This past Friday, September 16th, a lawsuit was filed against Wells Fargo. This was the first lawsuit thus far, after information was released that the banking company had collected fees for millions of unauthorized or fake accounts.
The lawsuit was filed by three plaintiffs in the U.S. District Court in Utah. They were accusing the bank of invasion of privacy, fraud, negligence, and breach of contract, and they would like to receive monetary compensation for identity theft, anxiety and emotional distress, and legal fees.
This was not the first time that Wells Fargo was faced with legal troubles due to their operations. Over the past five years, the bank was caught opening more than 2 million fake bank and credit card accounts. These unauthorized accounts allowed the bank to earn exponential amounts of extra fees from unknowing customers. This in turn inflated the bank’s sales figures and escalated their status in society to one of the largest banks in the nation.
The lawsuit stated that these unethical and illegal actions were done in part by the Wells Fargo managers and bankers to simply improve sales numbers. They blame the escalating quotas enforced by the bank for this proliferation of fake accounts. According to the lawsuit, Wells Fargo has an average of six accounts per customer but were vigorously trying to push that number to eight.
In response to this breach in customer security and privacy, Wells Fargo has stated that it has fired 5, 300 employees.
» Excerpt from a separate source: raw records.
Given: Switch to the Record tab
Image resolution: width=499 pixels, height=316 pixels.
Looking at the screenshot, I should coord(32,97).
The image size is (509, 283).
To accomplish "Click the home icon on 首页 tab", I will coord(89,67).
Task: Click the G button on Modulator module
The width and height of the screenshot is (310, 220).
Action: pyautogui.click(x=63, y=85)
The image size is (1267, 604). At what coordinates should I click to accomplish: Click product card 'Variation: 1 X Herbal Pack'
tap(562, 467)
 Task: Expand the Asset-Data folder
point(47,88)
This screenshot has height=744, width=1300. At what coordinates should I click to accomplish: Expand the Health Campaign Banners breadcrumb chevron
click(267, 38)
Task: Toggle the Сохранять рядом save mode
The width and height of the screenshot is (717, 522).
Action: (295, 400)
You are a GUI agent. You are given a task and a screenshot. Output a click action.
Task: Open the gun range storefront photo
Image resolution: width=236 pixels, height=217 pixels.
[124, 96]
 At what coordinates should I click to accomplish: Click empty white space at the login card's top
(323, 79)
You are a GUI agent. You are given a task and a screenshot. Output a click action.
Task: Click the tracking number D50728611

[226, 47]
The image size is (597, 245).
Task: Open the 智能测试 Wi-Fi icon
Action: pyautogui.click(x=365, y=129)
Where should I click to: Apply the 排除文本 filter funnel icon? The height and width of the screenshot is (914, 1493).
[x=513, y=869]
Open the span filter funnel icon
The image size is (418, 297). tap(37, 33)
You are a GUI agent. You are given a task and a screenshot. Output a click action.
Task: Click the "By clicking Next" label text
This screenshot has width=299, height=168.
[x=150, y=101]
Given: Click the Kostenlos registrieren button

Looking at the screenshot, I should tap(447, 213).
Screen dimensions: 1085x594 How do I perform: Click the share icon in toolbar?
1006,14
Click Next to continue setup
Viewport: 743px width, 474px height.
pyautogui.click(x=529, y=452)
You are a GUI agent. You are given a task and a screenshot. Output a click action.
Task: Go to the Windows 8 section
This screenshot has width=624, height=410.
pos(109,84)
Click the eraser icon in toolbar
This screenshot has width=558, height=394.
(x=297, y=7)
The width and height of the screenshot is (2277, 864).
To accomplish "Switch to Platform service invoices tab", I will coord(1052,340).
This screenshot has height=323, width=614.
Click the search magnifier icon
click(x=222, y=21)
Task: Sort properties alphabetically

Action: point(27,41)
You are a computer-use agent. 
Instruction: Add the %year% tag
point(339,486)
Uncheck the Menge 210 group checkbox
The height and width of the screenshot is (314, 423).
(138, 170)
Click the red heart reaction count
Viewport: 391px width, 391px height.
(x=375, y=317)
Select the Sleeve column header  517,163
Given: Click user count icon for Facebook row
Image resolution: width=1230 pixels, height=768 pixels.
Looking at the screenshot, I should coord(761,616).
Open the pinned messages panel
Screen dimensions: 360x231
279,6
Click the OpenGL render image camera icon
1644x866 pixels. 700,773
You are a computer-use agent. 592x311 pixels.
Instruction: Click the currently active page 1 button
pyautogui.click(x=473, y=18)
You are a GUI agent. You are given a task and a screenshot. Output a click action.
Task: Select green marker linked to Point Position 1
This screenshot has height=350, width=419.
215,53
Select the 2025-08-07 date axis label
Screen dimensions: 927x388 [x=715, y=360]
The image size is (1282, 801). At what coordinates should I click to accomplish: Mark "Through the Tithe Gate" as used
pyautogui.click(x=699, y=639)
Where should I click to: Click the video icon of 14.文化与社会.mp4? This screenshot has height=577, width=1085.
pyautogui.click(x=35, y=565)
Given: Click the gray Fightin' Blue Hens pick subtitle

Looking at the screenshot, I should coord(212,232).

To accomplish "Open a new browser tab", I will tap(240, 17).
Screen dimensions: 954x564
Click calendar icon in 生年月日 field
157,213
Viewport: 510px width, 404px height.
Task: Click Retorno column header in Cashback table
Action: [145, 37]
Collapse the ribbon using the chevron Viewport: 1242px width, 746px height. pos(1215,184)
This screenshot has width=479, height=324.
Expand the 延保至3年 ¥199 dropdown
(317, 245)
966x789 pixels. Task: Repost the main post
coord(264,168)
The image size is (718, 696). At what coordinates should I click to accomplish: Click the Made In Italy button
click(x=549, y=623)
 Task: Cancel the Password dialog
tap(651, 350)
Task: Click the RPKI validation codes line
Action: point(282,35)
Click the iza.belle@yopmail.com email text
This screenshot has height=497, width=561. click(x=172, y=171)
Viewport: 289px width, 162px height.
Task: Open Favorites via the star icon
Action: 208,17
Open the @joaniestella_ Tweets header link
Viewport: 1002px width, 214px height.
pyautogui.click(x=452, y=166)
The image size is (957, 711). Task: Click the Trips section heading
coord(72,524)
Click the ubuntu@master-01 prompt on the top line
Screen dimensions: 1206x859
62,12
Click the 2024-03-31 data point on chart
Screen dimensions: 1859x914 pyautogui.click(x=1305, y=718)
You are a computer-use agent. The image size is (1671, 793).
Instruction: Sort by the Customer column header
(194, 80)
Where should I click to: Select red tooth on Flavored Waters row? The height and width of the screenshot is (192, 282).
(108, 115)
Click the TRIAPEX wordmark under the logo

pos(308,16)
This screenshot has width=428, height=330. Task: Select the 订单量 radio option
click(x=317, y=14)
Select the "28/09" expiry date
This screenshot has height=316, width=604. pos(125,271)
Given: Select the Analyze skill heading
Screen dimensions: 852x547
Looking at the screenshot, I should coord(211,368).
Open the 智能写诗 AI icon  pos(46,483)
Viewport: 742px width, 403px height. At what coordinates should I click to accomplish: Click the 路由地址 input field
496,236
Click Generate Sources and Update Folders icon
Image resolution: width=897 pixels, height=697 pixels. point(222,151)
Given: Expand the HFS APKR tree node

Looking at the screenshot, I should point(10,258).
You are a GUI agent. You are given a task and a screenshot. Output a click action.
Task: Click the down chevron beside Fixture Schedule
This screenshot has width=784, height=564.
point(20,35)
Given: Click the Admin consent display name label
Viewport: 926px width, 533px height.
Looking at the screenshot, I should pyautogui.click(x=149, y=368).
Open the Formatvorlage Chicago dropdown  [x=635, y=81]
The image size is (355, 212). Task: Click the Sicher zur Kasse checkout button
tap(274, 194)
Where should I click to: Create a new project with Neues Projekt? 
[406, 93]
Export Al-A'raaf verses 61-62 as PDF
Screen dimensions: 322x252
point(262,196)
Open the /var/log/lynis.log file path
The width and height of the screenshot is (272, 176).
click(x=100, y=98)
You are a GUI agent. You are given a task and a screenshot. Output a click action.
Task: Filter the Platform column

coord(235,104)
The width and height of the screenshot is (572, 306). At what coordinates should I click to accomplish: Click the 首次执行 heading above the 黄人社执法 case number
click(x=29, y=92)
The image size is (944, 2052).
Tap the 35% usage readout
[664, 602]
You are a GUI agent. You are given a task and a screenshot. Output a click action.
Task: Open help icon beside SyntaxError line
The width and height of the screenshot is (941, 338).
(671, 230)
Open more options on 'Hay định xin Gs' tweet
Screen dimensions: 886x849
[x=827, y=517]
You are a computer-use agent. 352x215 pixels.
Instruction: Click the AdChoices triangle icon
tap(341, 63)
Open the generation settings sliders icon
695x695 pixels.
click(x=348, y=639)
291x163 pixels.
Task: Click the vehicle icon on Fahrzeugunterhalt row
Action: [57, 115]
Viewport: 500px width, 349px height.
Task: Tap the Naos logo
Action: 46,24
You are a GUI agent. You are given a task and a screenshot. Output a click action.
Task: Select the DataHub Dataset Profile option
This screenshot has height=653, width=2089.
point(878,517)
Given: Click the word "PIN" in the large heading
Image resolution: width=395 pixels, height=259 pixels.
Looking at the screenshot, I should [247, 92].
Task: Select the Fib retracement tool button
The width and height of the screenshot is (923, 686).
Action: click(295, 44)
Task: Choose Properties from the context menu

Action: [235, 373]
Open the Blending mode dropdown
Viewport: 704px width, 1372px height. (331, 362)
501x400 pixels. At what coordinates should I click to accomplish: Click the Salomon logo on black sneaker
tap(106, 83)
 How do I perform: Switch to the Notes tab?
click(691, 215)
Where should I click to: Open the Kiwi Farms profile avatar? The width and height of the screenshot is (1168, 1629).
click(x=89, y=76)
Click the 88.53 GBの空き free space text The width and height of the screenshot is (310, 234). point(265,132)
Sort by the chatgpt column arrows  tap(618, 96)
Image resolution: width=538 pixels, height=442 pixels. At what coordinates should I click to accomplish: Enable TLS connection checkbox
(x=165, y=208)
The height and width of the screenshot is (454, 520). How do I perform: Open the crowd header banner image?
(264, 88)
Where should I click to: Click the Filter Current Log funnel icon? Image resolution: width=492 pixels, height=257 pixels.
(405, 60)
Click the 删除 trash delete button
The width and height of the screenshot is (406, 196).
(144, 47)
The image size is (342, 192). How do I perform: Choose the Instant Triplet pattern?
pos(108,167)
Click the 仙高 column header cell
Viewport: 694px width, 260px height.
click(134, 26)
The Consumer Financial Protection Bureau (CFPB) fined the bank $185 million and has forced the company to refund $5 million to its customers.
As a result of this incident, the Department of Justice has opened an investigation and has filed subpoenas to the bank. A hearing was recently held before the Senate Banking Committee on Tuesday, September 20th. John Stumpf, the chairman and CEO of Wells Fargo testified on behalf of the bank.
At this point in time, no senior executives have been fired from Wells Fargo. However, a Wells Fargo spokeswoman recently announced on Monday, September 19th, that Claudia Russ Anderson began a six-month leave of absence as the retail bank’s chief risk officer in June. Vic Albrecht, a 35 year veteran of the company, has replaced her. To prevent the opening of further unauthorized accounts, the bank recently announced that it would end sales quotes for employees on January 1, 2017. It has also instructed its employees to temporarily halt cross selling, or the practice of trying to open multiple accounts for the same customer of the bank (CNN Money).
Hopefully these changes will halt this malpractice that the giant banking company has engaged in. Nikhil Patolia (12) stated that, “My family has an account at Wells Fargo. After hearing this, I was definitely concerned for our financial well being and privacy. I hope that Wells Fargo fully pays for what they did and compensates those they wronged.”